Abstract: TH-PO109
Clinical Impact of Glomerular Mannose-Binding Lectin Deposition in Intrinsic Antigen-Related Membranous Nephropathy
Session Information
- Clinical/Diagnostic Renal Pathology and Lab Medicine - I
November 02, 2017 | Location: Hall H, Morial Convention Center
Abstract Time: 10:00 AM - 10:00 AM
Category: Glomerular
- 1004 Clinical/Diagnostic Renal Pathology and Lab Medicine
Authors
- Hayashi, Norifumi, Kanazawa Medical University, Kanazawa, Japan
- Matsui, Yuki, Kanazawa Medical University, Kanazawa, Japan
- Fujimoto, Keiji, Kanazawa Medical University, Kanazawa, Japan
- Adachi, Hiroki, Kanazawa medical university, Kanazawa, Japan
- Yamaya, Hideki, Kanazawa Medical University, Kanazawa, Japan
- Yokoyama, Hitoshi, Kanazawa Medical University, Kanazawa, Japan
Background
The M-type phospholipase A2 receptor (PLA2R) and thrombospondin type-1 domain-containing 7A (THSD7A) were identified as intrinsic antigens in primary membranous nephropathy (MN). Complement activation via the lectin pathway in intrinsic antigen-related MN is still unclear.
Methods
We retrospectively enrolled 60 primary MN patients and detected activated complement pathways by staining complement proteins in glomerular deposition.
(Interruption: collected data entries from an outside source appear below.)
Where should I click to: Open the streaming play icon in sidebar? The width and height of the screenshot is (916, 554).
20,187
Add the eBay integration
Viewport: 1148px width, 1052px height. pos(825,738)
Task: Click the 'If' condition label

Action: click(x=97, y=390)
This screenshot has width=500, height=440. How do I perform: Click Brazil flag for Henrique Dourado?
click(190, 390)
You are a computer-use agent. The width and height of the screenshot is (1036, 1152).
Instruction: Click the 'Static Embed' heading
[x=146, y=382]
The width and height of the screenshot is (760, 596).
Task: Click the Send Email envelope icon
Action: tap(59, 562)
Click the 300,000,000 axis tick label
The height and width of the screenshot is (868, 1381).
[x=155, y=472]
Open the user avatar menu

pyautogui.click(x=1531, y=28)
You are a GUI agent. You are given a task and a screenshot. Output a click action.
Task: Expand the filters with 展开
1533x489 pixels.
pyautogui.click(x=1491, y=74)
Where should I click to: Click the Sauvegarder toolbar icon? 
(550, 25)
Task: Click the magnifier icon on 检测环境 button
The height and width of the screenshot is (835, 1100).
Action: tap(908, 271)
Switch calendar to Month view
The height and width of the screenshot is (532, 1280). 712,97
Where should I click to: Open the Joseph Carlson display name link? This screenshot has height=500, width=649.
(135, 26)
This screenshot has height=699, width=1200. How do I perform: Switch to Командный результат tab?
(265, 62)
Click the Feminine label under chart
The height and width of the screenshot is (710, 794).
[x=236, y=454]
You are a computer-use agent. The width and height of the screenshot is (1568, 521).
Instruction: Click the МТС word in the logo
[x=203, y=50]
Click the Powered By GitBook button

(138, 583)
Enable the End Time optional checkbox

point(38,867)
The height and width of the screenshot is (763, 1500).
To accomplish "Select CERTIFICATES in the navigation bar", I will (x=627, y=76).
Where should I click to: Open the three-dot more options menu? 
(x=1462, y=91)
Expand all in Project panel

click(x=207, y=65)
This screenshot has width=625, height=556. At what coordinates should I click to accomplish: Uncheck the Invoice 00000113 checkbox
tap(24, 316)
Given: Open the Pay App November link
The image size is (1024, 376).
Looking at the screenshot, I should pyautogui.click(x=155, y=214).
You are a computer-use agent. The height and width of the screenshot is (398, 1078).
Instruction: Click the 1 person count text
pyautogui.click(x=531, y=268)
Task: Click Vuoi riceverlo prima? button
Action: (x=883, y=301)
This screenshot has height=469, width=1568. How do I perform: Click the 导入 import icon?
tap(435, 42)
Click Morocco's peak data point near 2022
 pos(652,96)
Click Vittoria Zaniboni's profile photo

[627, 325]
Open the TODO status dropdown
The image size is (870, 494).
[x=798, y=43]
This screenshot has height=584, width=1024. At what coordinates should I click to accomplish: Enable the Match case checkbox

According to the findings of PLA2R and THSD7A staining in glomeruli, they were classified into intrinsic antigen-related or -unrelated MN. We evaluated clinicopathological characteristics and predictors of clinical outcomes in intrinsic antigen-related MN.
Results
Thirty-nine patients (65%) had PLA2R in glomerular deposits and 2 patients (3.3%) had THSD7A. One of them had both PLA2R and THSD7A (double positive). Forty patients were classified into the intrinsic antigen-related group. The other 20 patients were negative for both antigens (unrelated group). The prevalence and staining intensity of mannose-binding lectin (MBL) deposits was much higher in the intrinsic antigen-related group (55% vs. 20%, P<0.010, 1.0 [1.0-2.0] vs. 1.0 [0.0-1.0], p=0.01, respectively). The staining intensity of MBL in glomeruli also correlated with the IgG4 staining intensity. In intrinsic antigen-related MN, MBL staining intensity was an unfavorable predictor for remission of proteinuria (HR 0.40, p<0.01) and renal dysfunction (HR 3.81, p=0.01) in Cox proportional hazards analysis. Moreover, the glomerular MBL-positive group showed more severe interstitial fibrosis and worse clinical outcomes.
Conclusion
Intrinsic antigen-related MN was more strongly associated with complement activation by the lectin pathway, and was an unfavorable predictor for clinical outcomes.